CONSIGNE 1 ▸
Comment traduire en anglais cette phrase du texte sur Joshin Sensei : « Joshin Sensei a passé plusieurs années à Zuigakuin, temple de montagne au Japon dirigé par Maître Moriyama. » ?
CONSIGNE 2 ▸
Pouvez-vous recopier fidèlement le passage du texte sur Joshin Sensei qui commence à "Contribution de Joshin" et se termine à "disciple, Jokei Ni." ?
CONSIGNE 3 ▸
Quelle suite donneriez-vous au texte sur Joshin Sensei, à partir de sa dernière phrase ?

TEXTE DE PAGE ▸
——————

Contribution de Joshin Sensei pour le thème du n° 21 : Devenir nonne

Joshin Sensei a passé plusieurs années à Zuigakuin, temple de montagne au Japon dirigé par Maître Moriyama. Elle y a été ordonnée en 1986, et a reçu le Sceau de la Transmission en 1990.

En 1991, à la demande de son maître, elle a fondé La Demeure sans Limites, où elle a quelques années plus tard, ordonné sa disciple, Jokei Ni.

——————

EXTRAIT DE DONNÉES ▸
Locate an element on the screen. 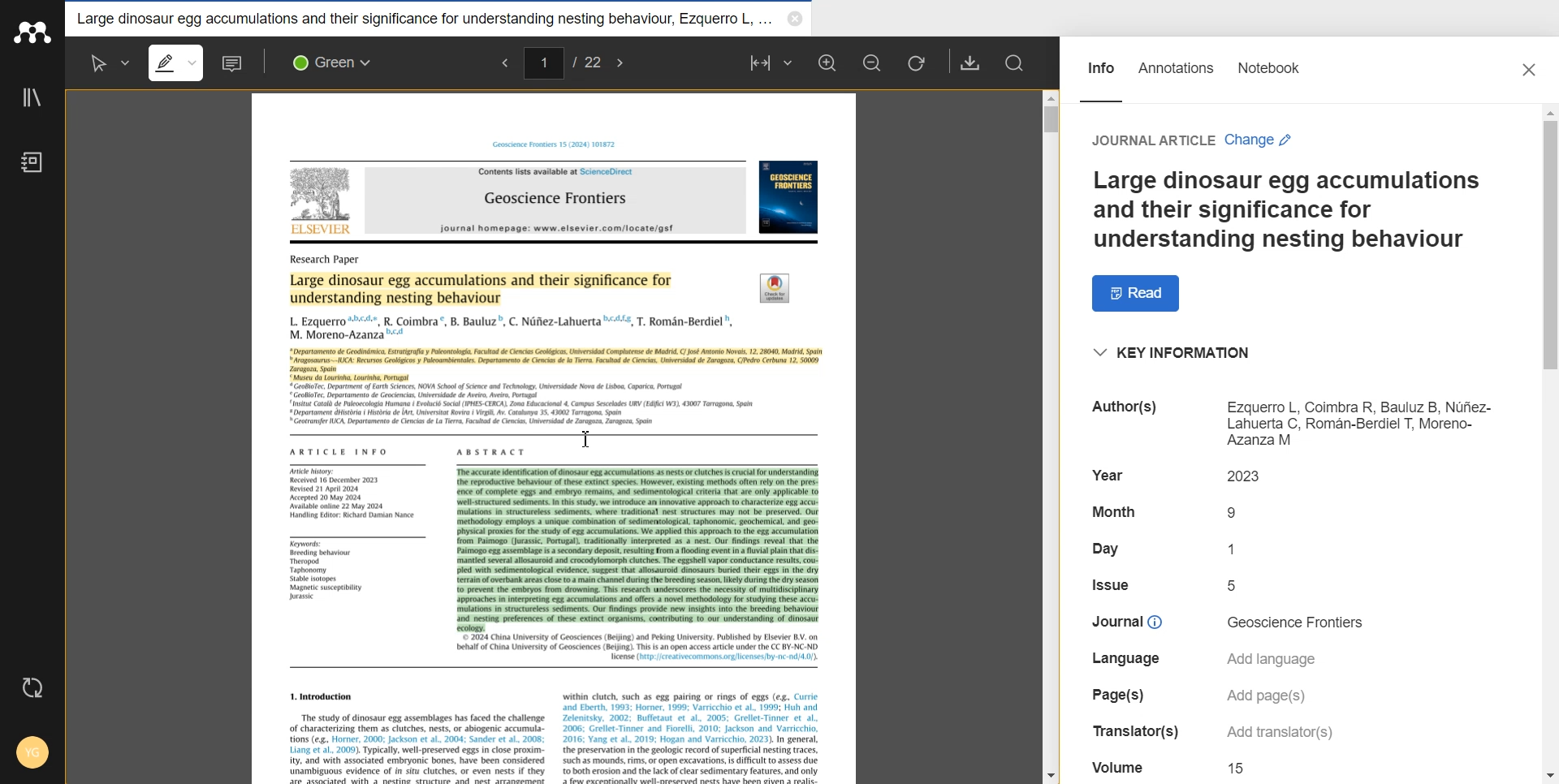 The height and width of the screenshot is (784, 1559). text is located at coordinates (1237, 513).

——————

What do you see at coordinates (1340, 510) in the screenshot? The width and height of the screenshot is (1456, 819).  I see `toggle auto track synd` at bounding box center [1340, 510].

——————

RÉPONSE RÉDIGÉE 1 ▸
Joshin Sensei spent several years at Zuigakuin, a mountain temple in Japan led by Master Moriyama.

RÉPONSE RÉDIGÉE 2 ▸
Contribution de Joshin Sensei pour le thème du n° 21 : Devenir nonne

Joshin Sensei a passé plusieurs années à Zuigakuin, temple de montagne au Japon dirigé par Maître Moriyama. Elle y a été ordonnée en 1986, et a reçu le Sceau de la Transmission en 1990.

En 1991, à la demande de son maître, elle a fondé La Demeure sans Limites, où elle a quelques années plus tard, ordonné sa disciple, Jokei Ni.

RÉPONSE RÉDIGÉE 3 ▸
Depuis 2013, Joshin Sensei dirige des retraites ou des journées de zazen principalement à l’extérieur. Elle est à la Demeure sans Limites l’été, et chaque première semaine du mois

Devenir nonne bouddhiste dans l’École du Soto Zen

« J’ai vraiment perdu mon temps .» Voilà ce que je pense au sortir de ma première expérience de méditation ! Et puis, surprise, deux jours plus tard je suis là à 7h et demi du matin, ce qui me semble horriblement tôt, et je vais ensuite revenir tous les jours. Très vite, il me faut faire des choix : sortir le soir, ou aller m’asseoir le matin. Mais zazen, zazen, zazen : c’est une découverte, c’est une merveille, c’est parfait. Bien sûr c’est aussi affreux, pénible, douloureux pour le corps et pour l’esprit. Mais pour la première fois de ma vie, à plus de trente ans, je suis sûre d’avoir trouvé ma place. Alors qu’importe ce qu’il faut abandonner. Enfin presque. Premier été, première retraite, l’horreur : douleur, souffrance et frustration.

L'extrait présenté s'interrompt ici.